***** INPUT FOR THIS TASK *****
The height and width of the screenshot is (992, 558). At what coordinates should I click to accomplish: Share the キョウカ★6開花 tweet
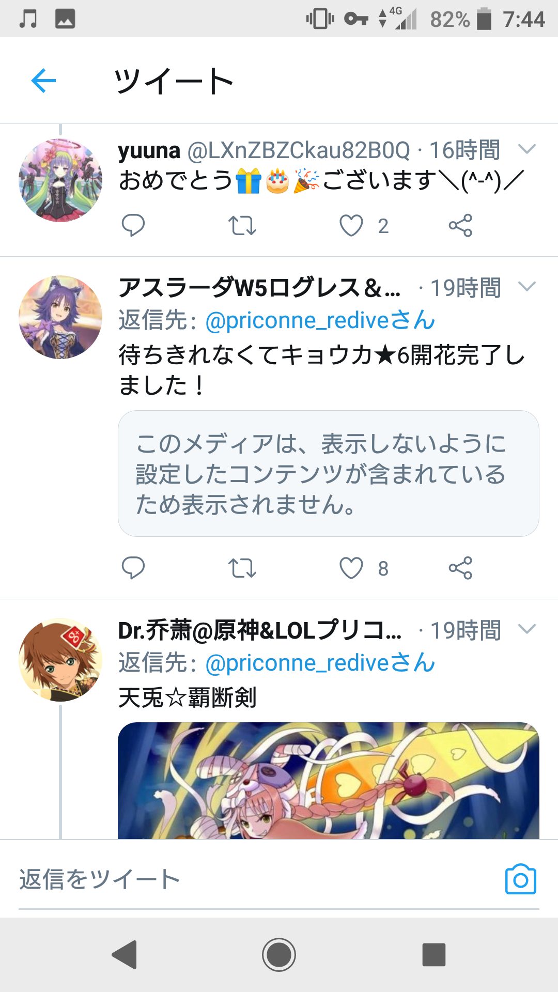tap(460, 568)
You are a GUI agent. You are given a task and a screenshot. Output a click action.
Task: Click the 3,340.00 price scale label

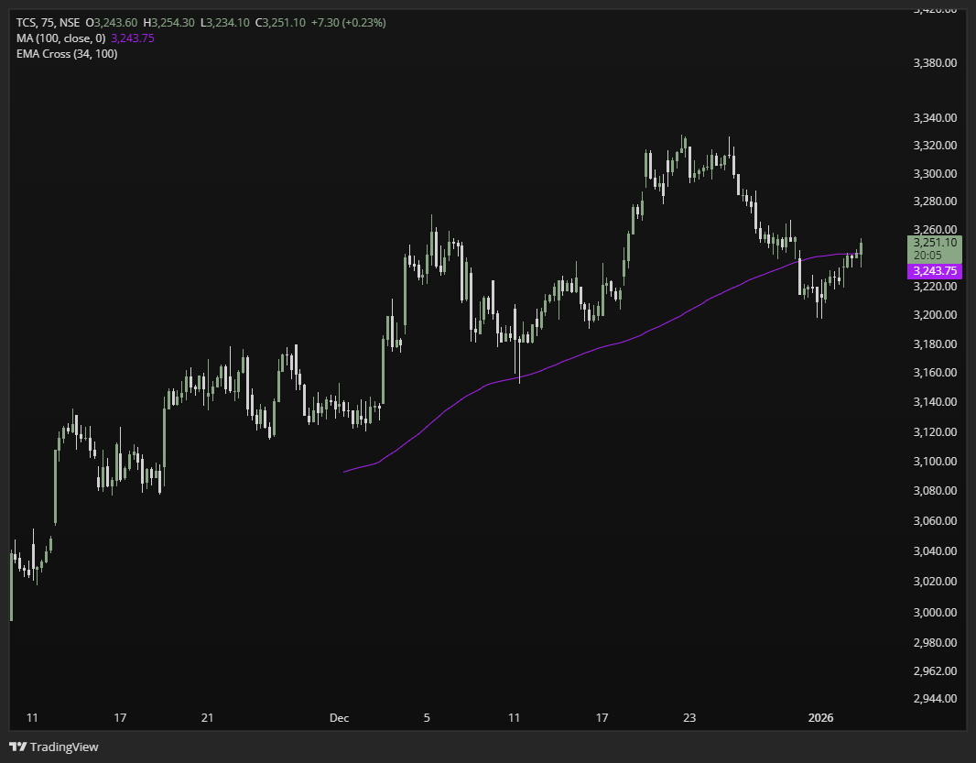[x=934, y=117]
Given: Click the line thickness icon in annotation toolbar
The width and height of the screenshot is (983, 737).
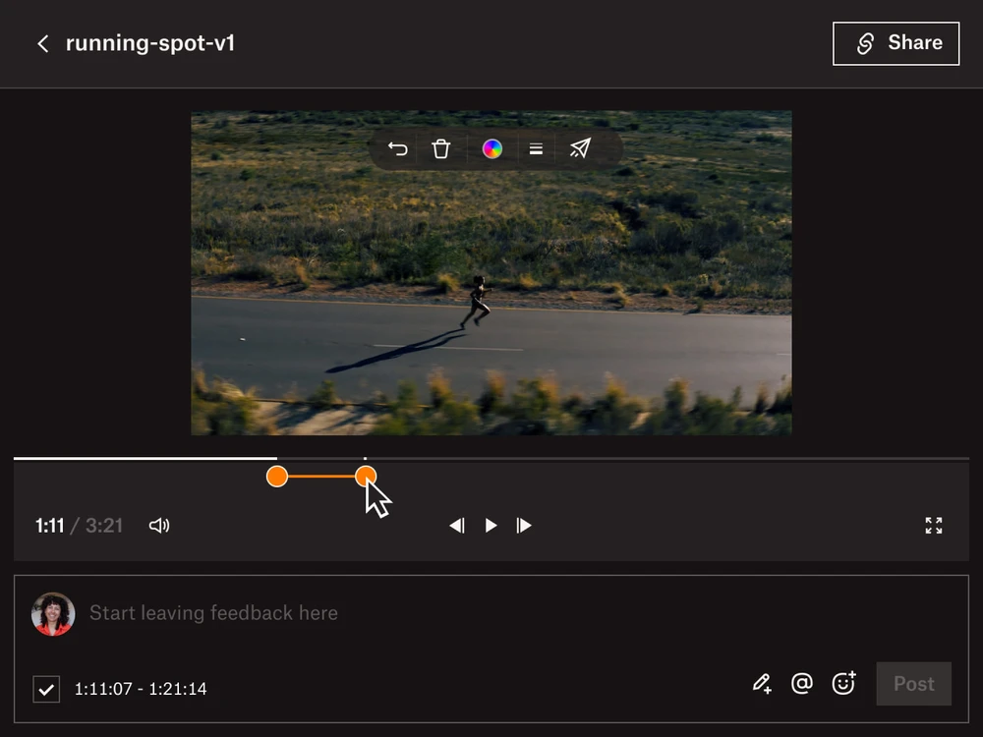Looking at the screenshot, I should (536, 148).
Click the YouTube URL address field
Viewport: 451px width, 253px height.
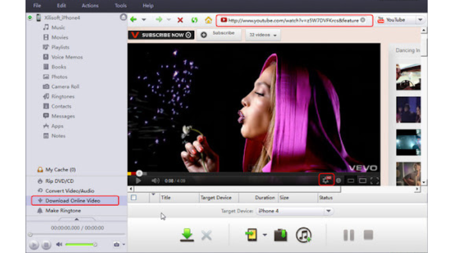pos(293,20)
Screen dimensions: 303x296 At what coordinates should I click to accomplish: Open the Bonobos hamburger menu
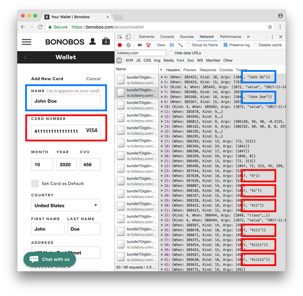pos(27,42)
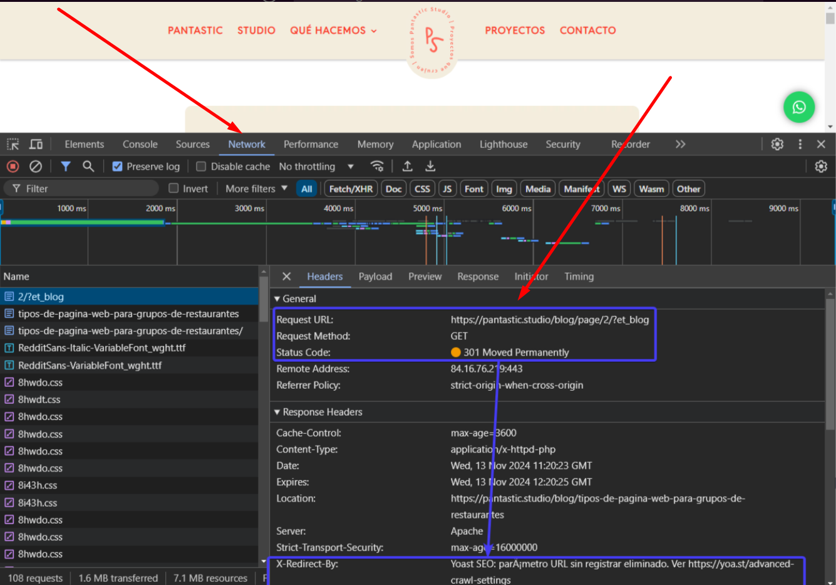Image resolution: width=836 pixels, height=585 pixels.
Task: Click into the Filter text field
Action: pyautogui.click(x=81, y=188)
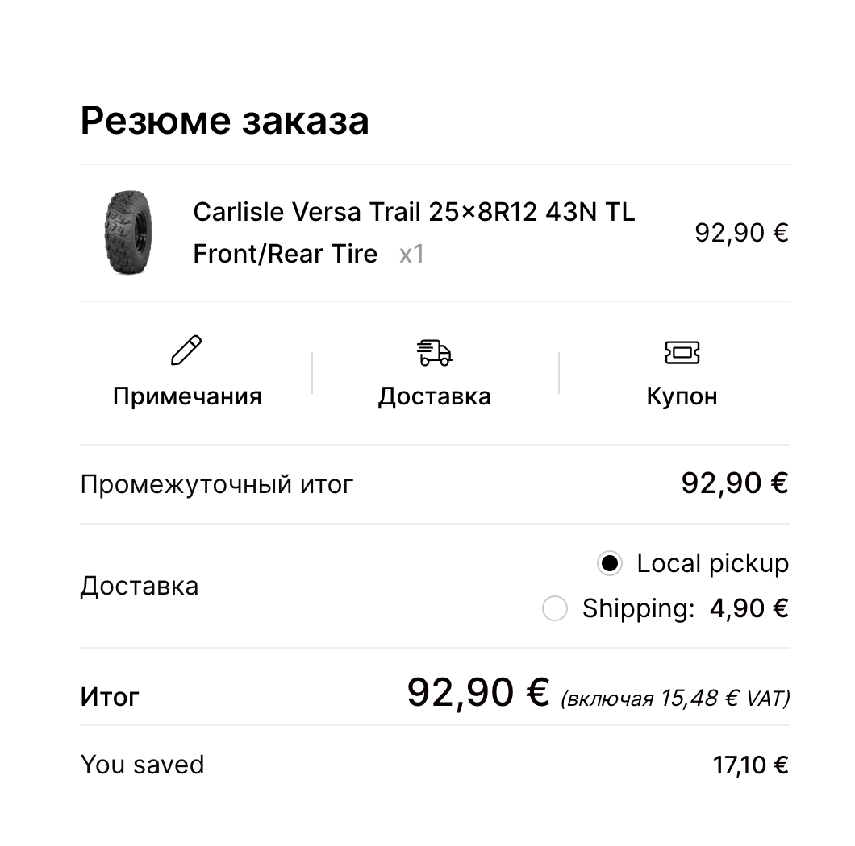This screenshot has width=855, height=846.
Task: Click the Резюме заказа heading
Action: click(225, 120)
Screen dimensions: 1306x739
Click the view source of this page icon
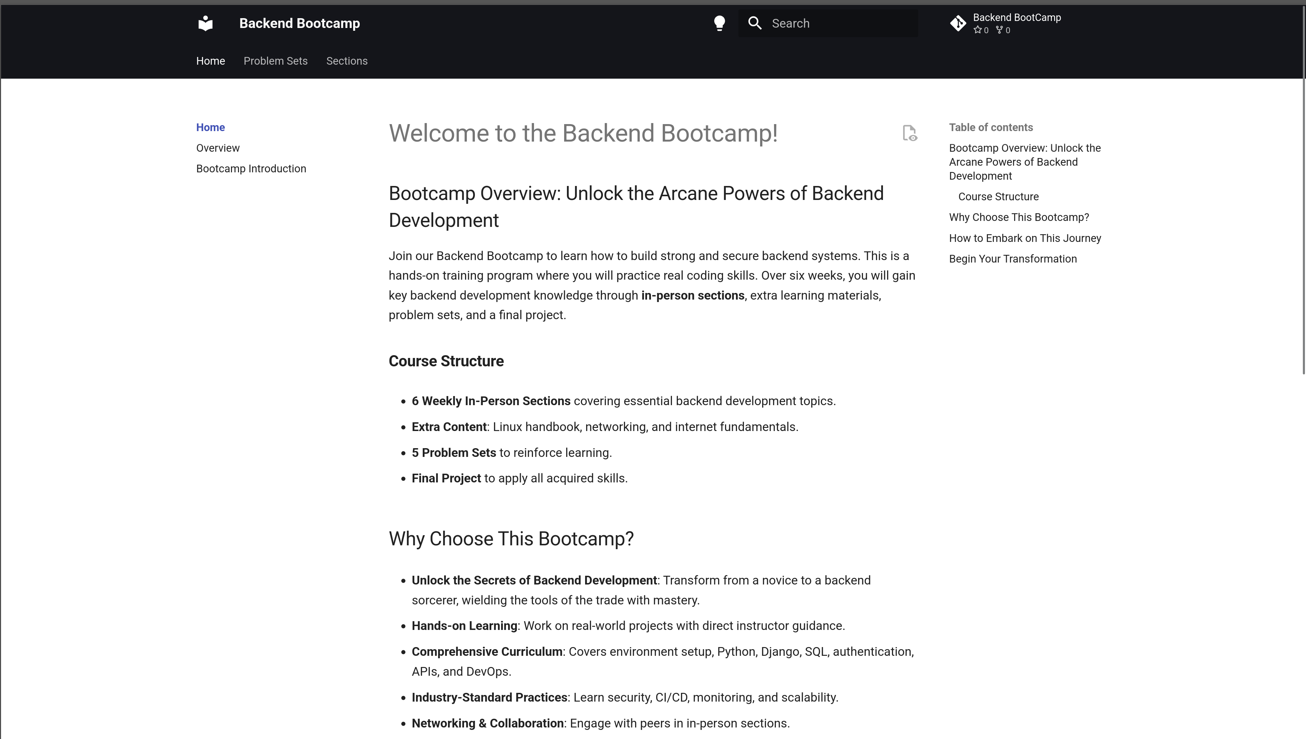[x=909, y=133]
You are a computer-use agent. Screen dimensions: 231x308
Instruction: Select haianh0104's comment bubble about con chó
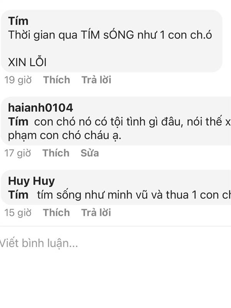tap(116, 121)
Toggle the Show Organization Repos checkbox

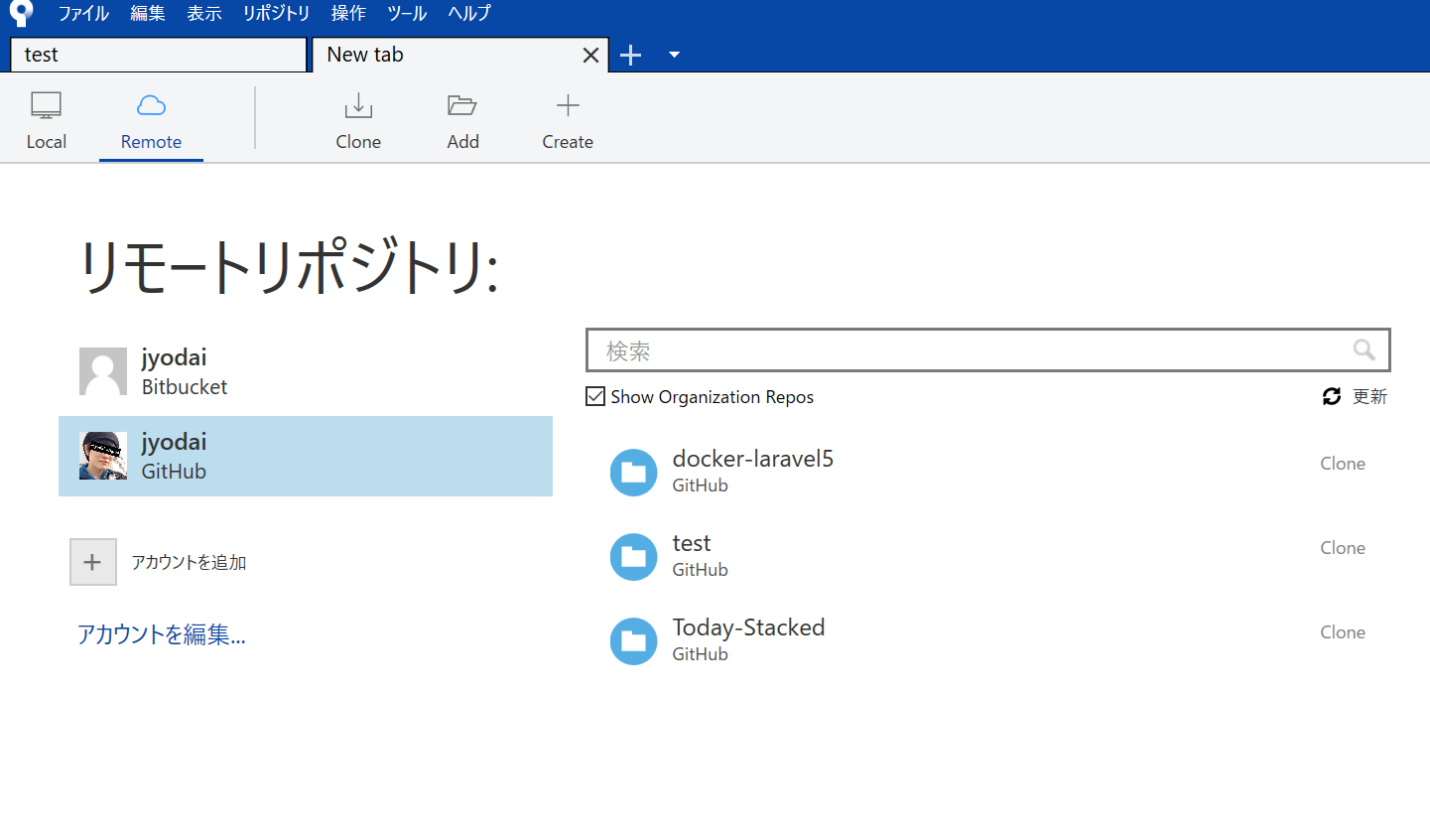point(594,395)
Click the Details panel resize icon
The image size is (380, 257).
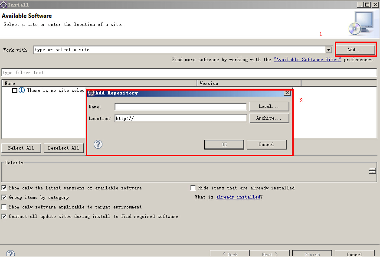coord(372,171)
*****
§ EXERCISE DESCRIPTION
The job here is to write out the records exactly, pictures excluded.

§ RESPONSE
The height and width of the screenshot is (992, 558). At what coordinates should I click to accomplish: Share the キョウカ★6開花 tweet
tap(460, 568)
You are a GUI agent. You are given a task and a screenshot. Output a click action.
Task: Click the 3,340.00 price scale label

[x=934, y=117]
Given: Click the line thickness icon in annotation toolbar
The width and height of the screenshot is (983, 737).
Looking at the screenshot, I should (536, 148).
Click the YouTube URL address field
Viewport: 451px width, 253px height.
pos(293,20)
Screen dimensions: 303x296 At what coordinates should I click to accomplish: Open the Bonobos hamburger menu
pos(27,42)
Image resolution: width=836 pixels, height=585 pixels.
Task: Click into the Filter text field
Action: pyautogui.click(x=81, y=188)
This screenshot has width=855, height=846.
Task: Click the Резюме заказа heading
Action: click(225, 120)
Screen dimensions: 1306x739
Click the view source of this page icon
[x=909, y=133]
You are a computer-use agent. Screen dimensions: 231x308
Instruction: Select haianh0104's comment bubble about con chó
tap(116, 121)
Toggle the Show Organization Repos checkbox

point(594,395)
Click the Details panel resize icon
The image size is (380, 257).
coord(372,171)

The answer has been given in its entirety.